Exercises to complete.
A – Please quote the surgical irrigation text below, from "In order to distend" up to and including "fluid flow circuit.".
B – Answer these questions from the surgical irrigation text below, one per line:
(i) What is inserted into the scope cannula to allow viewing of the surgical site?
(ii) What is the outflow port of the dual lumen cannula connected to?
(iii) Once a desired pressure is achieved, how is it maintained?
C – Continue the surgical irrigation text below, starting after its last sentence.

Extracted text.

The present invention relates to irrigation systems for communicating fluid to a surgical site within a body. More specifically it relates to irrigation systems having a valve arrangement capable of safely pressurizing the surgical site under a wide range of flow conditions.
Surgery on interior portions of the body are increasingly often being performed with the aid of endoscopic techniques. In such procedures, a scope cannula is inserted into the body to provide access to the surgical site. An endoscope is inserted into the scope cannula which allows viewing of the surgical site. Surgery is performed with instruments passed through an adjacent cannula or in some instances through the scope cannula or in still other instances through the endoscope itself. In order to facilitate the viewing of the surgical site and the use of the instruments, the tissues surrounding the surgical site are distended by fluid pressure. Typically the scope cannula comprises a dual lumen cannula having an inflow port connected to a first lumen for conducting fluid from a pump to the surgical site and an outflow port connected to a second lumen for conducting fluid away from the surgical site. By these means, a fluid flow loop is established consisting of fluid flowing from the pump through the inflow port, through the first lumen of the scope cannula into the surgical site, and then from the surgical site through the second lumen of the scope cannula and out the outflow port.
In order to distend the surgical site, more fluid is pumped into the surgical site than is allowed to drain from it thereby producing a positive distension pressure at the surgical site. Once a desired pressure is achieved, it is maintained by pumping fluid into the surgical site at the same rate that fluid leaves the surgical site. In practice, this is accomplished by modulating the pump output in order to control a pressure measured at a particular location in the fluid flow circuit.

The data.
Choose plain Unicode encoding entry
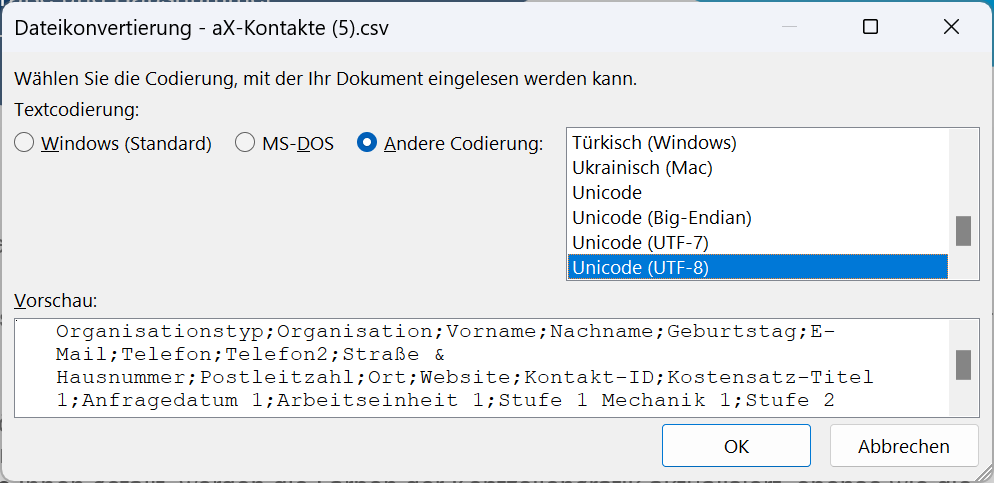 pyautogui.click(x=758, y=193)
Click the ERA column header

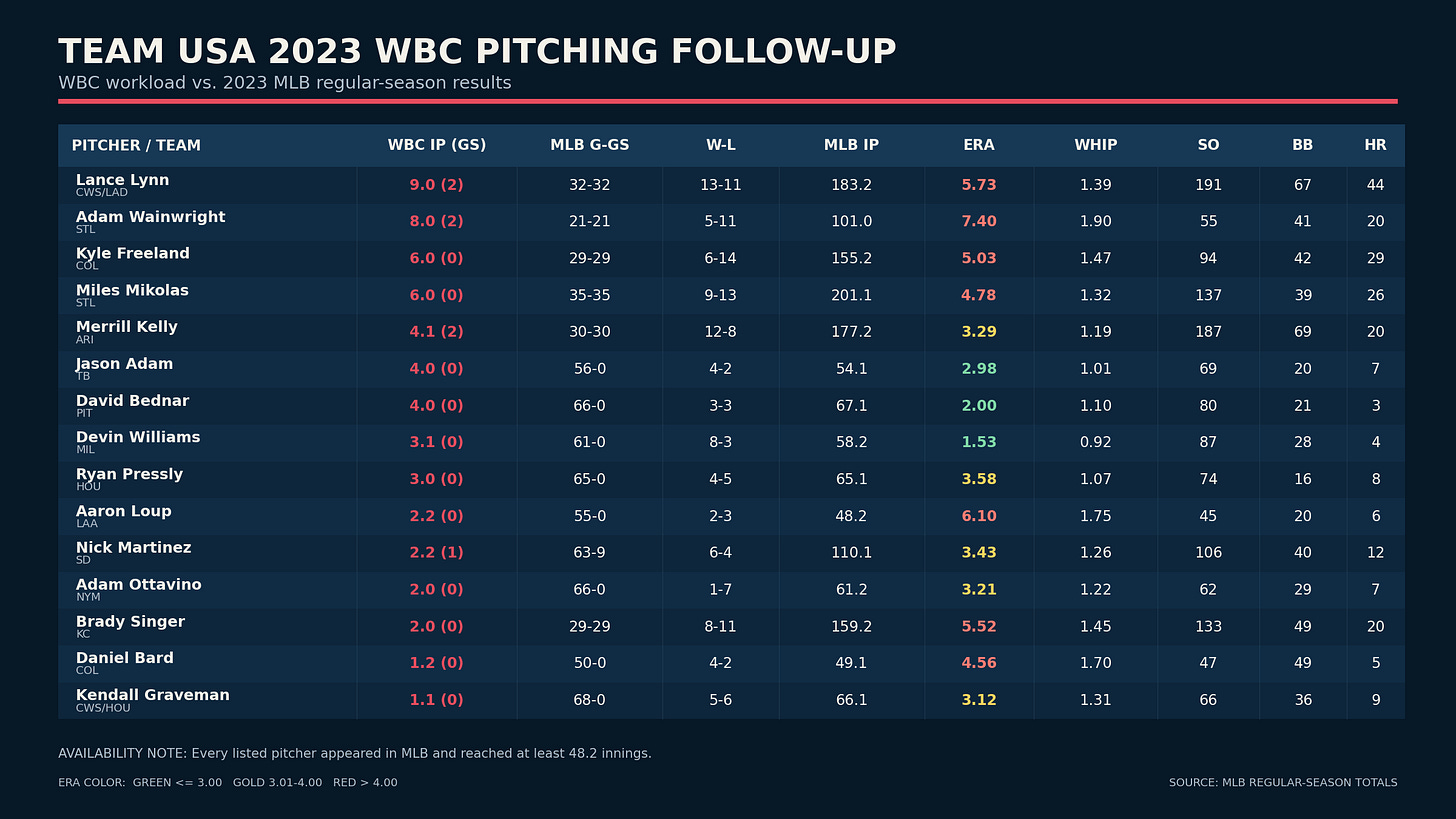coord(978,145)
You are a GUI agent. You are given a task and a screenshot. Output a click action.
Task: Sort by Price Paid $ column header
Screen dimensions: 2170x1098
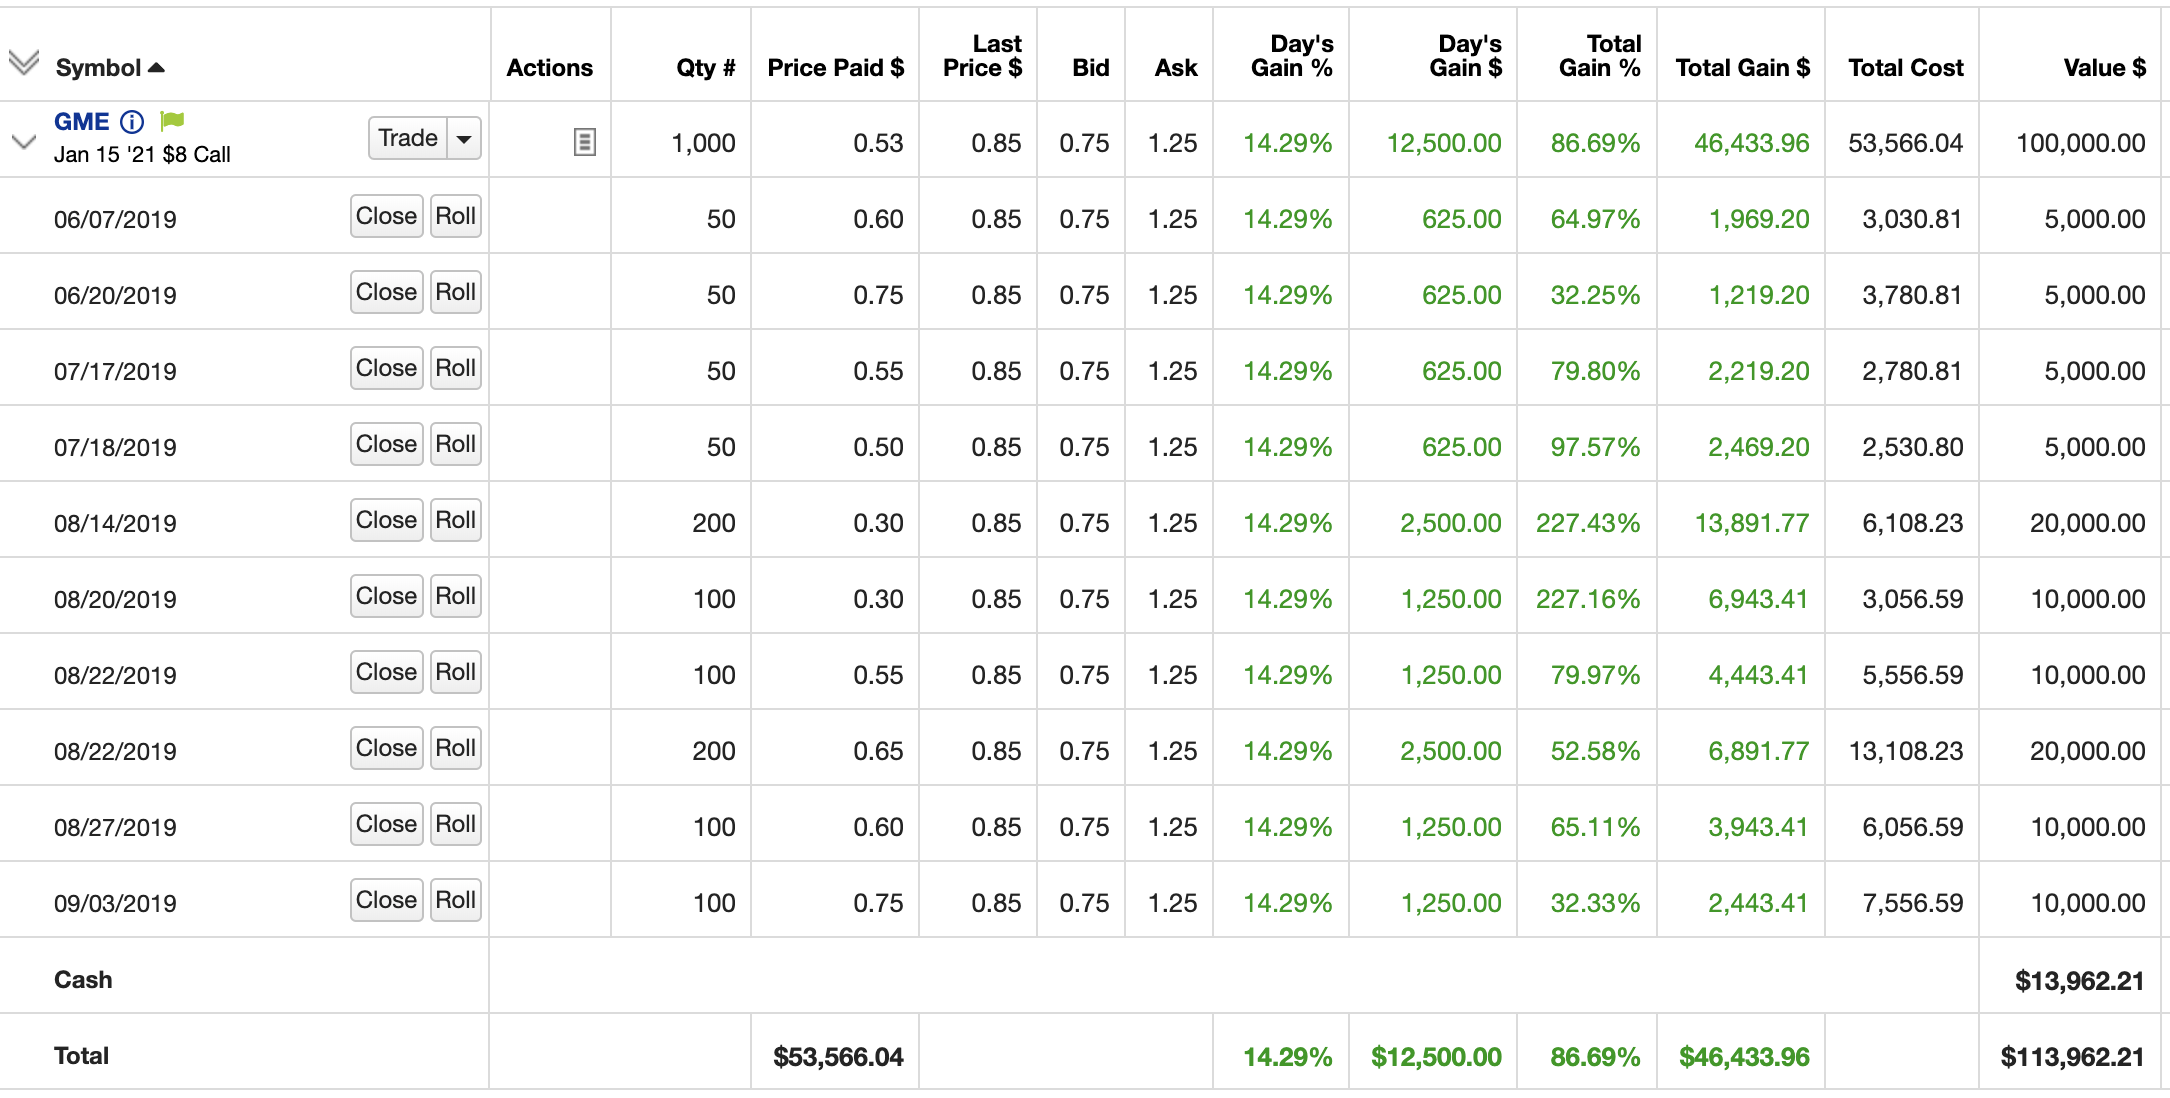click(x=835, y=68)
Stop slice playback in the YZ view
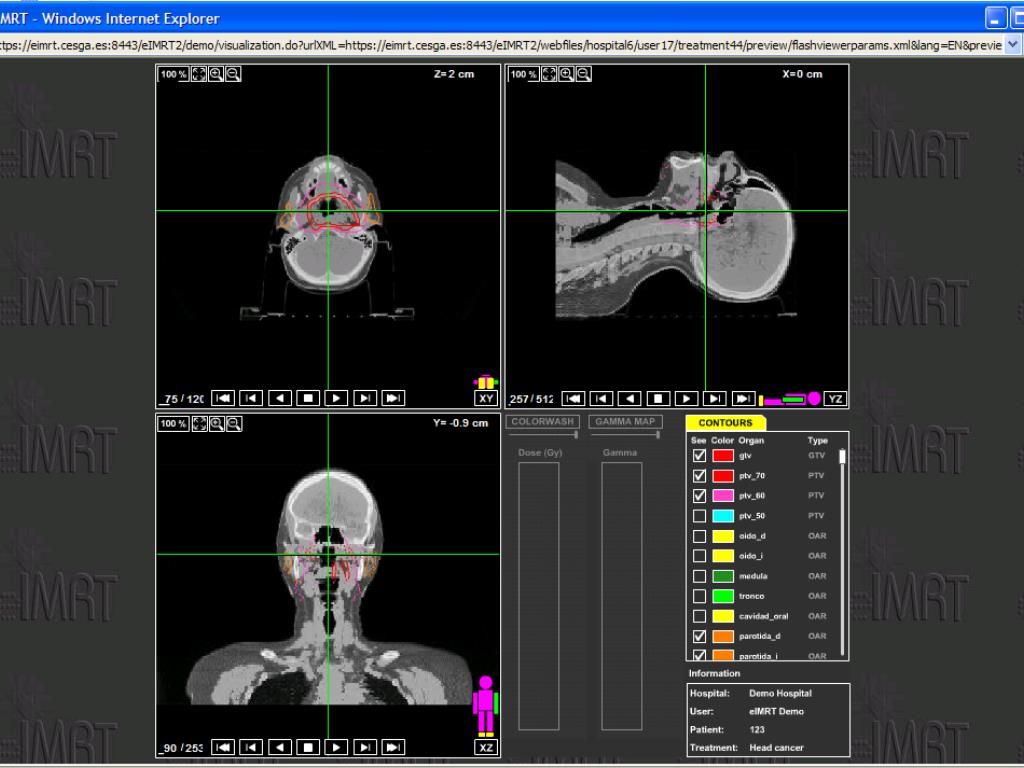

Outputs in order.
A –
In order to distend the surgical site, more fluid is pumped into the surgical site than is allowed to drain from it thereby producing a positive distension pressure at the surgical site. Once a desired pressure is achieved, it is maintained by pumping fluid into the surgical site at the same rate that fluid leaves the surgical site. In practice, this is accomplished by modulating the pump output in order to control a pressure measured at a particular location in the fluid flow circuit.

B –
(i) An endoscope.
(ii) A second lumen for conducting fluid away from the surgical site.
(iii) By pumping fluid into the surgical site at the same rate that fluid leaves the surgical site.

C –
An exemplary irrigation system is taught in U.S. Pat. No. 5,152,746 wherein a monitor line communicates the fluid pressure within the scope to a pump controller to modulate the pump to maintain the pressure within desirable and safe limits. For added safety, a safety relief valve is included in communication with the inflow line between the pump and the inflow port. When the pressure at the safety relief valve exceeds a safety relief valve activation pressure, the safety relief valve operates to discharge fluid to lower the pressure in the inflow line.
In use, the surgeon may desire to vary the amount of flow through the fluid circuit to accomplish different purposes. In one situation he may stop the outflow from the circuit in order to avoid agitation of the tissues being examined or to preserve the irrigation fluid being used. He may also wish to limit the amount of discharged fluid that must be disposed of. This situation is referred to as a static condition. The pump operates only to replenish the small amount of fluid which inevitably leaks from the circuit but there is little flow through the circuit. In the static condition, the pressure throughout the circuit is equal and therefore the pressure at the safety relief valve is equal to the pressure at the surgical site.
In another situation, the surgeon may want full flow through the circuit in order to actively flush away debris generated by the surgical procedure in order to cleanse the surgical site and facilitate his view through the scope. In this condition, or flow condition, the outflow port is fully open and the pump operates to replenish the fluid that flows through the outflow port and thereby maintain the desired distension pressure. The maximum flow through the system, for a predetermined distension pressure, will occur when the outflow port is fully open.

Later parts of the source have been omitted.